Baru pada awal Proklamasi, ia tergerak untuk ikut perjuangan. Dimulai dengan masuk Hizbullah, mengikuti teman-teman sekampung. Kemudian ia memasuki AMRI (Angkatan Muda Republik Indonesia).
Hizbullah adalah kelompok milisi Muslim nasionalis yang dibentuk Masyumi pada Desember 1944. Kekuatan gabungan Tentara Keamanan Rakyat (TKR), Hizbullah, dan Sabilillah ikut berperan dalam mematahkan kelompok komunis Tiga Daerah di Pekalongan.
Keberadaan Ali di Hizbullah penuh dengan rumor. Jenderal Soemitro, sebagaimana dituturkan kepada Heru Cahyono dalam buku Pangkopkamtib Soemitro dan Peristiwa 15 Januari ‘74, mengutip perkataan Kasman Singodimedjo, tokoh Islam yang pada zaman Soekarno aktif di militer, menyebut bahwa bahwa Ali adalah bekas intel tentara Angkatan Laut Belanda (Netherland Information Service) yang ditangkap Hizbullah di daerah Tegal, Jawa Tengah. Saat ditangkap, Ali nyaris dibunuh. Dia kemudian dijadikan agen ganda oleh Hizbullah.

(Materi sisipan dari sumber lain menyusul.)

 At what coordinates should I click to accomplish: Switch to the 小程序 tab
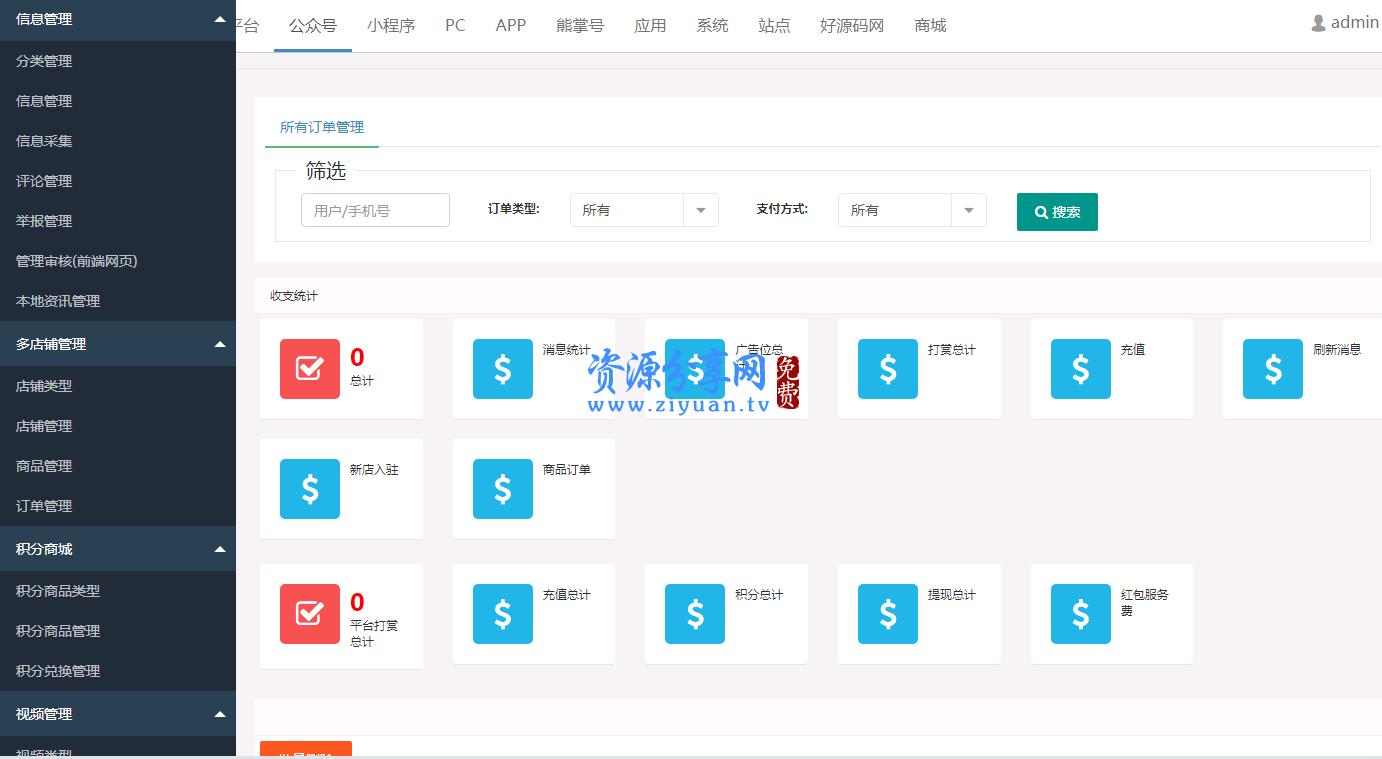click(392, 25)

Ditengarai, di Hizbullah inilah Ali mengenal beberapa tokoh yang kelak menjadi pemimpin Darul Islam (DI), seperti Amir Fatah dan Adah Djaelani Tirtapradja. Hubungan ini terjalin terus hingga masa Orde Baru.

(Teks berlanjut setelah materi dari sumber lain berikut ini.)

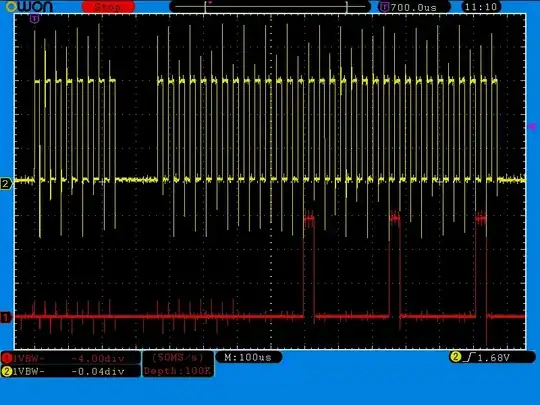
Task: Select the channel 1 -4.00div position readout
Action: (97, 359)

Kata beberapa teman dekatnya, “dasar agama Ali cukup kuat, sebagaimana layaknya orang Pekalongan yang hidup di lingkungan santri,” ujar Jenderal Soemitro, mantan Pangkopkamtib yang kelak jadi rival Ali dalam Peristiwa Malari.
Moertopo kemudian bergabung dengan Badan Keamanan Rakyat, cikal bakal Tentara Nasional Indonesia (TNI), di Pekalongan, yang kemudian berkembang jadi Resimen 17 Divisi III.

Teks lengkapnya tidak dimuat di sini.